Write out the items starting with the line containing "Given: Click the" and going on through the line containing "Open the Pricing nav link", and leave the pictures out.

DATA EXCERPTS:
⁂

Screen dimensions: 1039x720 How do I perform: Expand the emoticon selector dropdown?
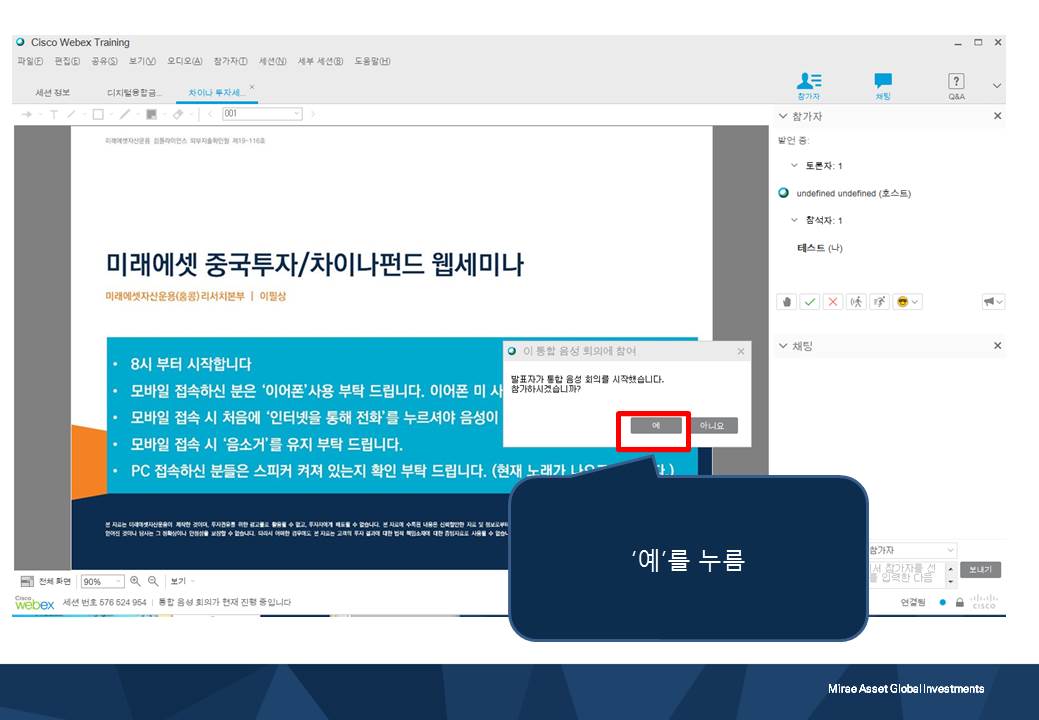915,303
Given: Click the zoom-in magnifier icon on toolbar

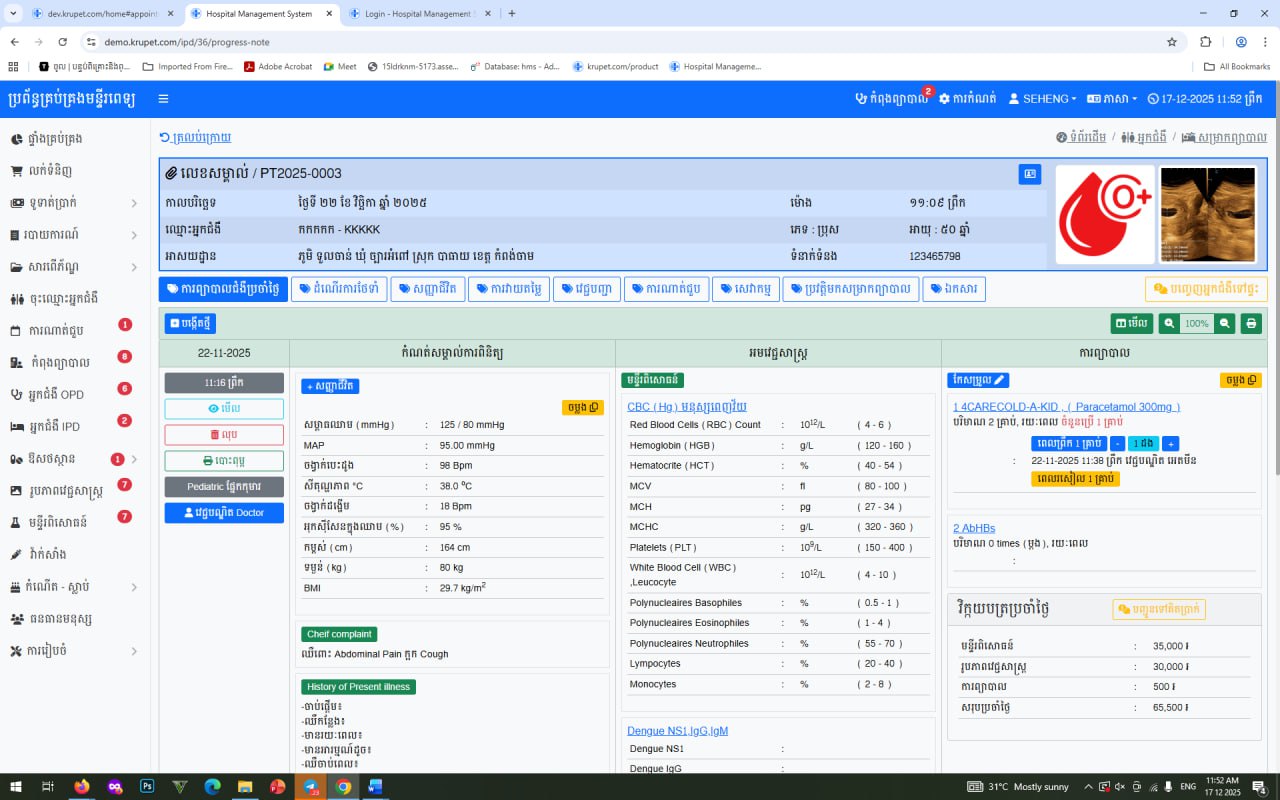Looking at the screenshot, I should tap(1169, 323).
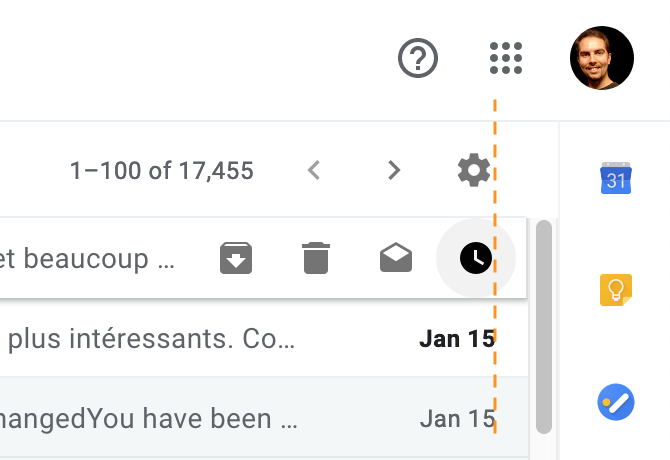Snooze the hovered email with clock icon
The image size is (670, 460).
coord(476,259)
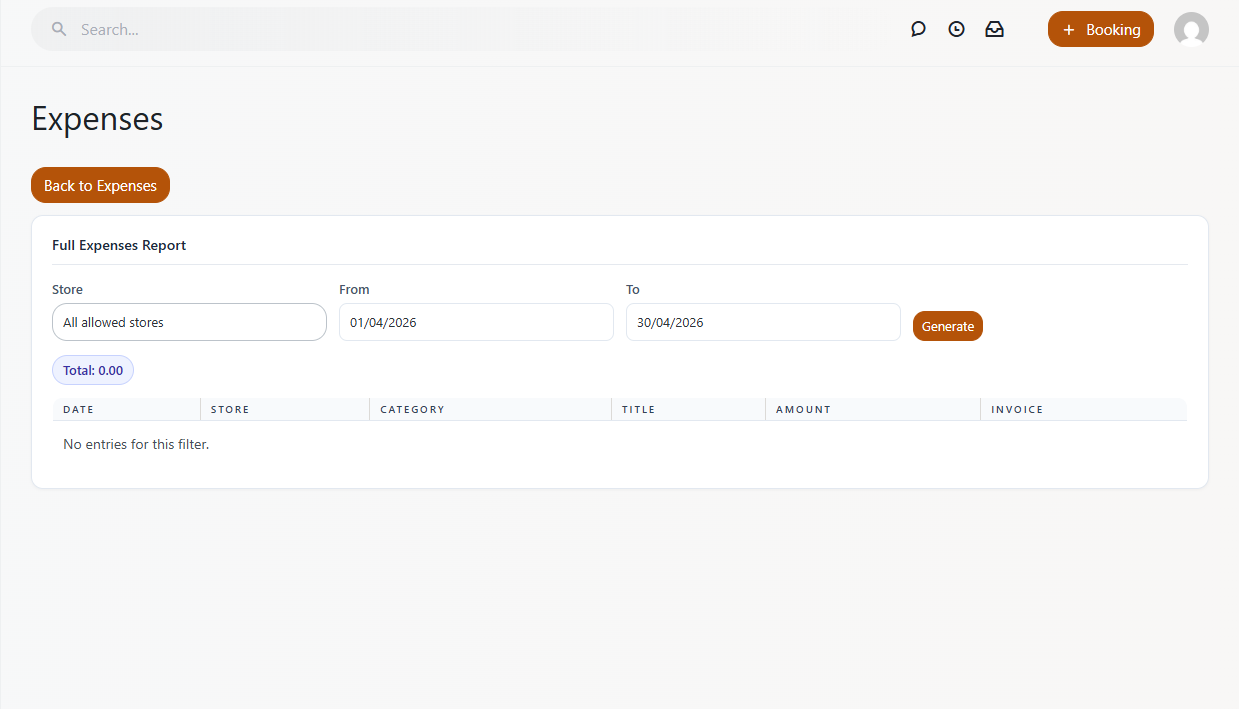Open the To date field
This screenshot has height=709, width=1239.
tap(763, 323)
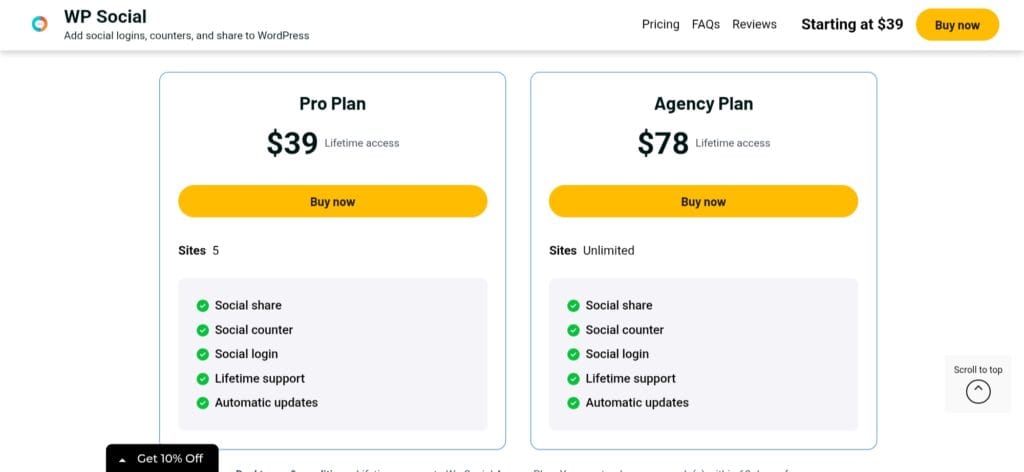Open the Pricing nav link
The height and width of the screenshot is (472, 1024).
click(x=660, y=24)
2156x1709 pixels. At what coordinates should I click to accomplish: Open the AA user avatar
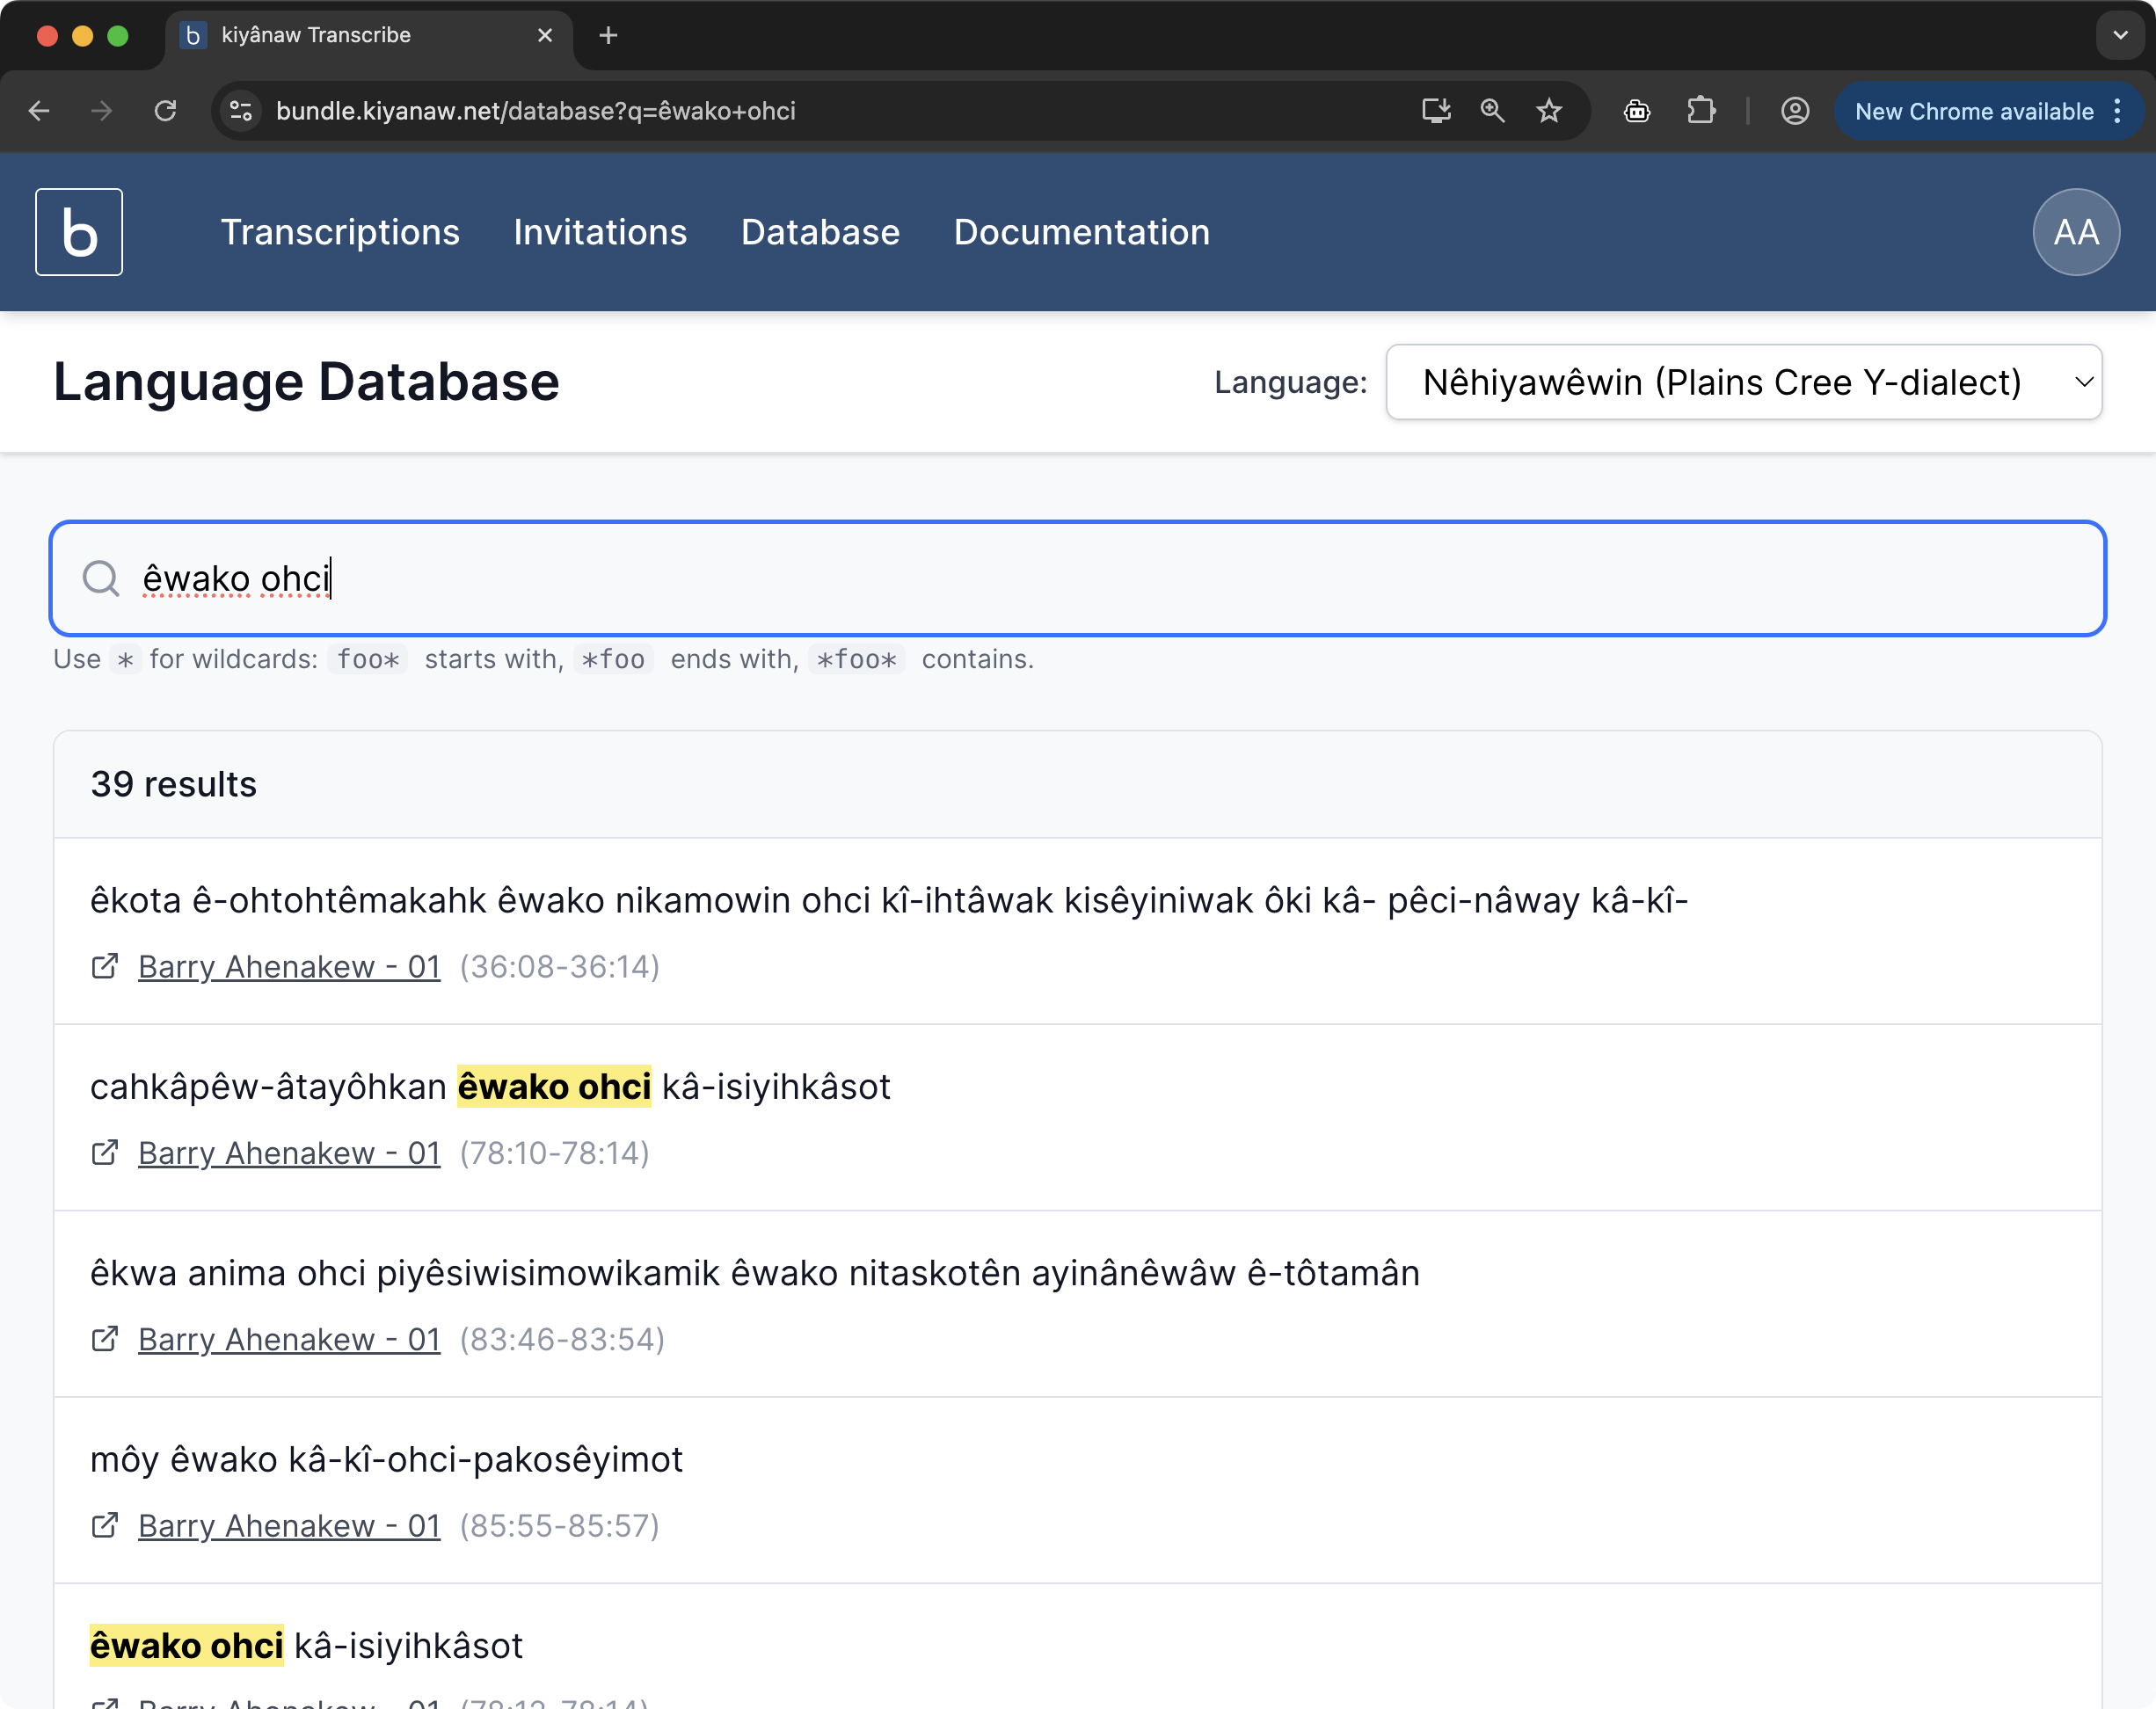pyautogui.click(x=2075, y=231)
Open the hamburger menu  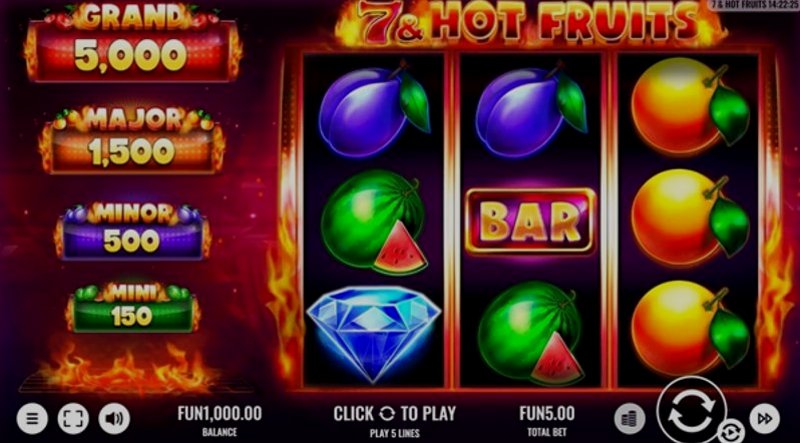point(32,419)
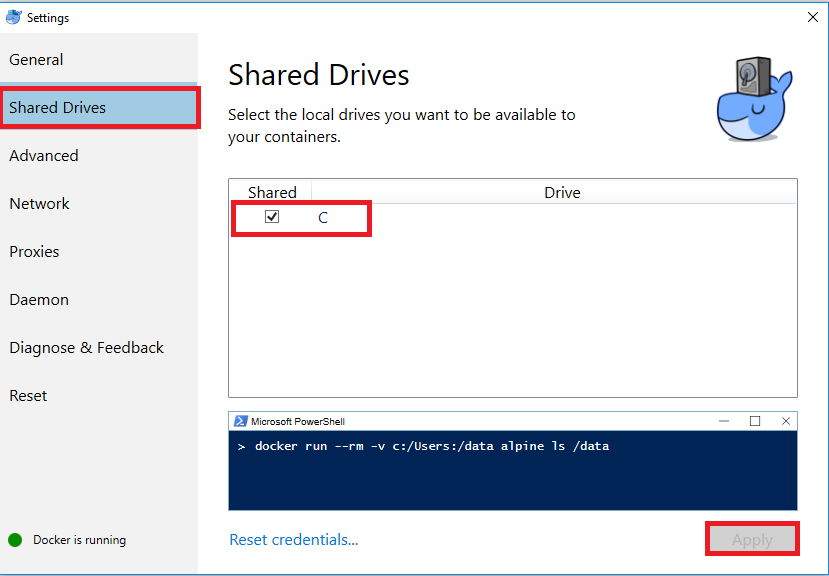The height and width of the screenshot is (576, 829).
Task: Click the Apply button
Action: [x=752, y=540]
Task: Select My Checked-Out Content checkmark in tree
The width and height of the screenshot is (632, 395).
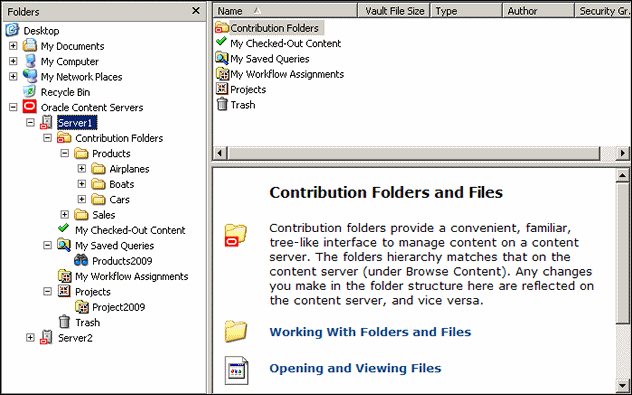Action: pyautogui.click(x=63, y=229)
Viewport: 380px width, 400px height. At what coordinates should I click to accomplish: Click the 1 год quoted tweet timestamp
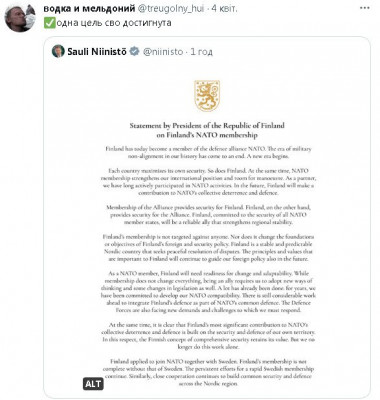coord(201,52)
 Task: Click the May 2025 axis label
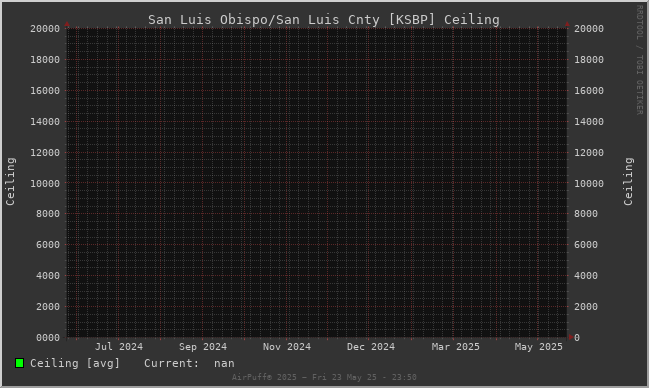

⁂

REPLY TO THE EXERCISE:
Given: Click the zoom-in magnifier icon on toolbar

Looking at the screenshot, I should tap(1169, 323).
Snooze the hovered email with clock icon
The image size is (670, 460).
coord(476,259)
Open the To date field
This screenshot has height=709, width=1239.
tap(763, 323)
Open the Pricing nav link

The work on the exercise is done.